SHAP (SHapley Additive exPlanations) applies Shapley values from cooperative game theory to machine learning predictions. For a prediction $f(\mathbf{x})$ , the Shapley value of feature $j$ is the average marginal contribution of feature $j$ across all possible coalitions of features:

\phi_j = \sum_{S \subseteq \mathcal{F} \setminus \{j\}} \frac{|S|!\,(|\mathcal{F}| - |S| - 1)!}{|\mathcal{F}|!} \left[ f(S \cup \{j\}) - f(S) \right]

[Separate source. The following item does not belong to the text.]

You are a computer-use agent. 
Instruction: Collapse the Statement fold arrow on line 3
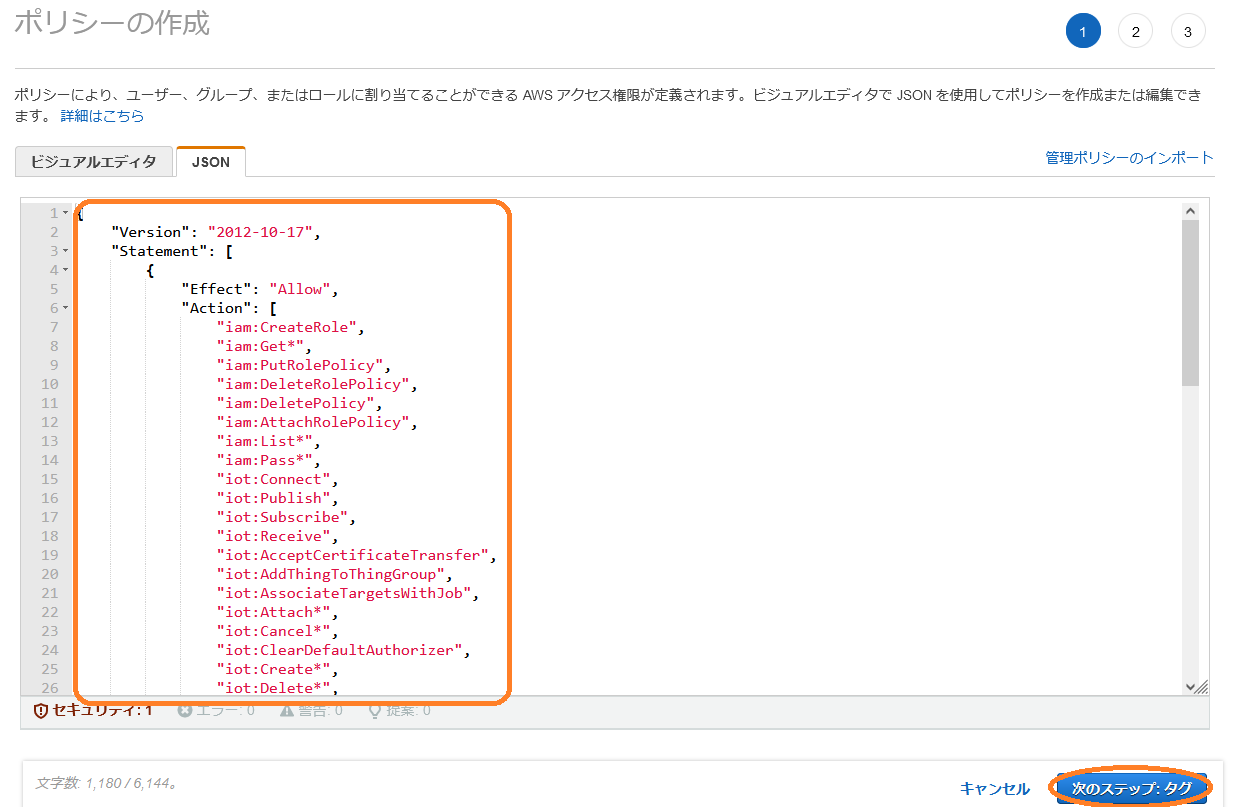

where $\mathcal{F}$ is the set of all features and $f(S)$ is the model’s expected output conditioned on the features in $S$ being fixed. Computing this exactly requires $2^{|\mathcal{F}|}$ evaluations — exponential in the number of features.

TreeSHAP

Lundberg et al. (2020) showed that for tree-based models, exact Shapley values can be computed in $O(TLD^2)$ time, where $T$ is the number of trees, $L$ is the maximum number of leaves, and $D$ is the maximum depth. The key insight is that tree structure constrains the coalitions that matter: a feature only interacts with features on its path from root to leaf.

TreeSHAP recursively tracks the proportion of all possible feature orderings that are consistent with each path through the tree. This avoids the exponential enumeration by exploiting the tree’s conditional independence structure.

SHAP Properties

SHAP satisfies three axiomatic properties:

Local accuracy. $f(\mathbf{x}) = \phi_0 + \sum_{j=1}^{|\mathcal{F}|} \phi_j(\mathbf{x})$ , where $\phi_0 = \mathbb{E}[f(\mathbf{x})]$ . The attributions sum to the prediction.
Missingness. If feature $j$ is missing (not used by the model), then $\phi_j = 0$ .
Consistency. If a model changes so that feature $j$ ‘s marginal contribution increases or stays the same for all possible coalitions, then $\phi_j$ does not decrease.

These properties are uniquely satisfied by Shapley values (Shapley, 1953). No other attribution method satisfies all three.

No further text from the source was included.